*Prompt*.
Transcribe only what runs from the line including "滋賀県 (204, 432)" through the last line of the entries, exactly as it appears.
^^^^
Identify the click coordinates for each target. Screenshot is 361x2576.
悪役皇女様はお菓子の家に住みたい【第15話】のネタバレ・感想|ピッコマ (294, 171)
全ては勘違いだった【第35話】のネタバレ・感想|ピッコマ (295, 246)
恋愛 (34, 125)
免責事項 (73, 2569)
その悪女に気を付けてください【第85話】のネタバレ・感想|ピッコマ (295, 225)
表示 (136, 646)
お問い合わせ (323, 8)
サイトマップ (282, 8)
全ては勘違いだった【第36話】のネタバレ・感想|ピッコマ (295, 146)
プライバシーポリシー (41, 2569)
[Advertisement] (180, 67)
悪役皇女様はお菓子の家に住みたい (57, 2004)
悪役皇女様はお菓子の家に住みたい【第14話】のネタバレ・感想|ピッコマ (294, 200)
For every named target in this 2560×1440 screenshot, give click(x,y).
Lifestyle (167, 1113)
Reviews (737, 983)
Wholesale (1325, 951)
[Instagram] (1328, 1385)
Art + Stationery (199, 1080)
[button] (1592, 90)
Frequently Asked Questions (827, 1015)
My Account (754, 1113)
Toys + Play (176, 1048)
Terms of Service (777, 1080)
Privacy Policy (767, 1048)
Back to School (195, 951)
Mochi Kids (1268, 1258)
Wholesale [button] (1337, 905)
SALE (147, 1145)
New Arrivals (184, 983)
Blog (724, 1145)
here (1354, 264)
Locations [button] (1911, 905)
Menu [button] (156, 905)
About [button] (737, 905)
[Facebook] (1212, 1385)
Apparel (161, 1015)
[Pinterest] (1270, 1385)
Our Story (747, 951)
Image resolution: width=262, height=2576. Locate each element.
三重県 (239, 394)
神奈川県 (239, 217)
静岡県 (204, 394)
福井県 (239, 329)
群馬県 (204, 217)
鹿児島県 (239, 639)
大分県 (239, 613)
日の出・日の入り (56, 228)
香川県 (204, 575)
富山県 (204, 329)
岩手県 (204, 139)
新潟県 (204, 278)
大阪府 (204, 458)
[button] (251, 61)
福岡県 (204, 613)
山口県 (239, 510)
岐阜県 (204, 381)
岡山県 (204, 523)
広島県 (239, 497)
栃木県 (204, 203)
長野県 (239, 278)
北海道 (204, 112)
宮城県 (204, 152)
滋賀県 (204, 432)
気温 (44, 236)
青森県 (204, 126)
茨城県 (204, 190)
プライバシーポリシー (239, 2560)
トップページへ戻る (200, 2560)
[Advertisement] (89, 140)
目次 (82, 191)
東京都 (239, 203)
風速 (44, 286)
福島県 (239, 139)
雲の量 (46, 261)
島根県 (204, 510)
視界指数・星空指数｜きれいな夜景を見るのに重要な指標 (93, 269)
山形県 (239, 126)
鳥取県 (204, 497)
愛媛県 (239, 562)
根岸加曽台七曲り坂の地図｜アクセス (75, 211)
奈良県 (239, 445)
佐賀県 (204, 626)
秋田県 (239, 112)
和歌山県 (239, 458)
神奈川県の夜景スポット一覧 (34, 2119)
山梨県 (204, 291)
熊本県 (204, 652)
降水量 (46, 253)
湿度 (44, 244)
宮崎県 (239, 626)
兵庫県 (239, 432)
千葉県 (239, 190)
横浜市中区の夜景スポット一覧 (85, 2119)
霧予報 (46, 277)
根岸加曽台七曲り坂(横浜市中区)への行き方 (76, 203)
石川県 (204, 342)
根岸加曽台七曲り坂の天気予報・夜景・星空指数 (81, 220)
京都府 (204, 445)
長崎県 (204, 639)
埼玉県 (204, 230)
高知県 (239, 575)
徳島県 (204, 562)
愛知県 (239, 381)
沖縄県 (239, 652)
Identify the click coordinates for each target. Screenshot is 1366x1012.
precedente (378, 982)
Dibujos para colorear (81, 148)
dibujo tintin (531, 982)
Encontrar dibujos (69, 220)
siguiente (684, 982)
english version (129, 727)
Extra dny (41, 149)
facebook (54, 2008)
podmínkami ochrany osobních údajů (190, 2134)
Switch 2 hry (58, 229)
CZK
^^^^
*Answer box*.
滋賀県 (204, 432)
気温 (44, 236)
青森県 (204, 126)
茨城県 (204, 190)
プライバシーポリシー (239, 2560)
トップページへ戻る (200, 2560)
[Advertisement] (89, 140)
目次 (82, 191)
東京都 (239, 203)
風速 (44, 286)
福島県 (239, 139)
雲の量 (46, 261)
島根県 (204, 510)
視界指数・星空指数｜きれいな夜景を見るのに重要な指標 (93, 269)
山形県 (239, 126)
鳥取県 (204, 497)
愛媛県 (239, 562)
根岸加曽台七曲り坂の地図｜アクセス (75, 211)
奈良県 (239, 445)
佐賀県 (204, 626)
秋田県 (239, 112)
和歌山県 (239, 458)
神奈川県の夜景スポット一覧 (34, 2119)
山梨県 (204, 291)
熊本県 (204, 652)
降水量 (46, 253)
湿度 (44, 244)
宮崎県 (239, 626)
兵庫県 (239, 432)
千葉県 (239, 190)
横浜市中区の夜景スポット一覧 (85, 2119)
霧予報 (46, 277)
根岸加曽台七曲り坂(横浜市中区)への行き方 (76, 203)
石川県 (204, 342)
根岸加曽台七曲り坂の天気予報・夜景・星空指数 (81, 220)
京都府 (204, 445)
長崎県 (204, 639)
埼玉県 (204, 230)
高知県 (239, 575)
徳島県 (204, 562)
愛知県 (239, 381)
沖縄県 (239, 652)
Identify the click coordinates for each target. Screenshot is 1366x1012.
precedente (378, 982)
Dibujos para colorear (81, 148)
dibujo tintin (531, 982)
Encontrar dibujos (69, 220)
siguiente (684, 982)
english version (129, 727)
Extra dny (41, 149)
facebook (54, 2008)
podmínkami ochrany osobních údajů (190, 2134)
Switch 2 hry (58, 229)
CZK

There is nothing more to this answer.